(抽出テキスト):
JAXAタウンミーティング

「第84回JAXAタウンミーティング in 伊那」(2012年10月20日開催)
会場で出された意見について



第一部「国際宇宙ステーションISSの目指すものて」 で出された意見



<宇宙開発における長野県の役割について>
参加者: 長野県初の人工衛星「ShindaiSat」の打ち上げ、油井さんの宇宙滞在が決まり、今後、長野県内でも宇宙に対する関心がすごく高まっていくと思っています。長野県はものづくりが盛んで、技術的にも優れたものをもっていて、我々長野県が宇宙開発の一端を担えるという実感を感じることができると、もっと宇宙に対する関心が高まると思うのです。そういうことを踏まえて、宇宙開発における長野県の役割とは何かというのを教えていただけたらと思います。
上野: すごく難しい質問です。アメリカやロシア、中国もそうですが、宇宙技術というのは大体軍事技術に支えられてやっているところが多数ですが、日本はそういうものなしで、システムや部品も含めてですが、宇宙のために品質の非常に高い、信頼性のあるものをつくることができています。私の個人的な意見ですが、長野は、そういう非常に信頼性の高い、精度の高いものづくりができる土地だと認識しています。それも大量生産するわけではなく、少量しかつくらないものにも、心を込めて、いかにきちんと作っていくかということが、これからの宇宙のものづくりの中で大事になっていくのだと思っています。この長野の地に根づく、ものづくりの技術や魂などが日本の技術を支えているという認識のもと、伸ばしていけたらいいなと考えています。

(データ部分):
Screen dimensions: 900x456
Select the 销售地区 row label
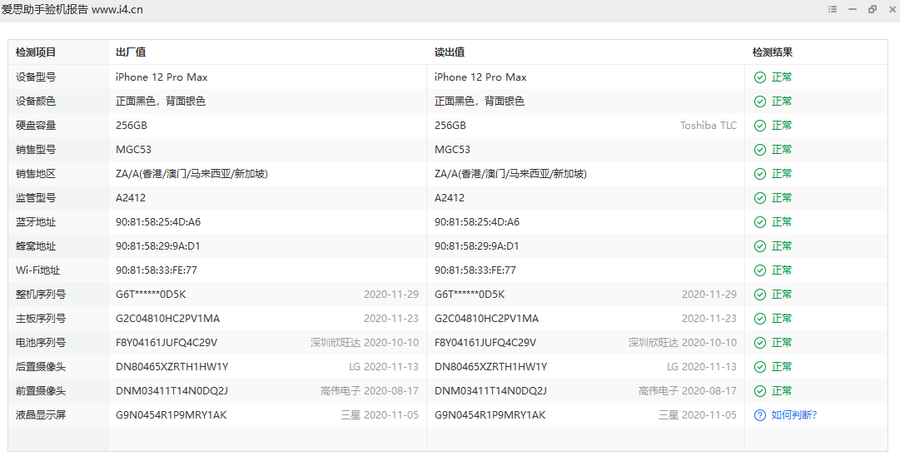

(依頼):
• a. JAXAタウンミーティングの記録について、次の問いに答えてください。
(i) 「第84回JAXAタウンミーティング in 伊那」は何年何月何日に開催されましたか。
(ii) 参加者が挙げた長野県初の人工衛星の名前は何ですか。
(iii) 上野によると、アメリカやロシア、中国の宇宙技術の多くは何に支えられていますか。
• b. JAXAタウンミーティングの記録を、上野の発言の最後の文に続けて書き足してください。

(回答):
• a.
(i) 2012年10月20日
(ii) 「ShindaiSat」
(iii) 軍事技術

• b.
寺田: 長野は聞くところによると、非常に晴天率が高いということで、デブリの観測などにも非常に役に立っています。場所場所によって、それぞれいい特徴を持っていたりするので、そういうメリットを生かさせていただいているということが言えると思います。

<有人ロケットの開発について>
参加者: JAXAの予算がNASAに比べて少なく、年々減っています。有人のロケットを飛ばすというのは非常に大きな夢であると思うのですが、お金や時間があれば、有人のロケットというものは日本にとってはすごく開発しやすいものであるのでしょうか。
沖田: お金があればというのはおっしゃるとおりですが、やはり日本として世界に尊敬されるというか、世界に対してもっといい技術で、いいものをつくるというのが日本人の心ではないかといったところで、我々はそんなにたくさんはお金をもらわなくてもできますよというところを、今、一生懸命アピールしようとしているところなので、詳しくは第2部でお話します。
寺田: 有人ロケットを我々も開発したいなと思っていて、確かにできもしないことをやろうとしているわけではなくて、こういうやり方でやるんだということを後ほど解説したいと思います。後のお楽しみということで。
上野: 国土の広さの話をされたと思いますが、確かにロシアであったり中国は自分で打ち上げたカプセルを自分の土地の上に落としています。この間の「はやぶさ」は海に落とすのではなくて陸地に落としたかったので、オーストラリアの場所を使わせていただいたわけですが、いつまでもそういうわけにはいきません。日本は周りを海に囲まれていて、海の使い方というのも当然考えなければいけないのですが、我々としては有人宇宙船ができたら、それをぜひ日本におろしたいと考えていて、そのためには高い精度で誘導して、そこにパラシュートで安全に落とすということも今、研究を進めています。
寺田: そうですね。日本から打ち上げて日本に帰すということが、我々の夢かもしれないですね。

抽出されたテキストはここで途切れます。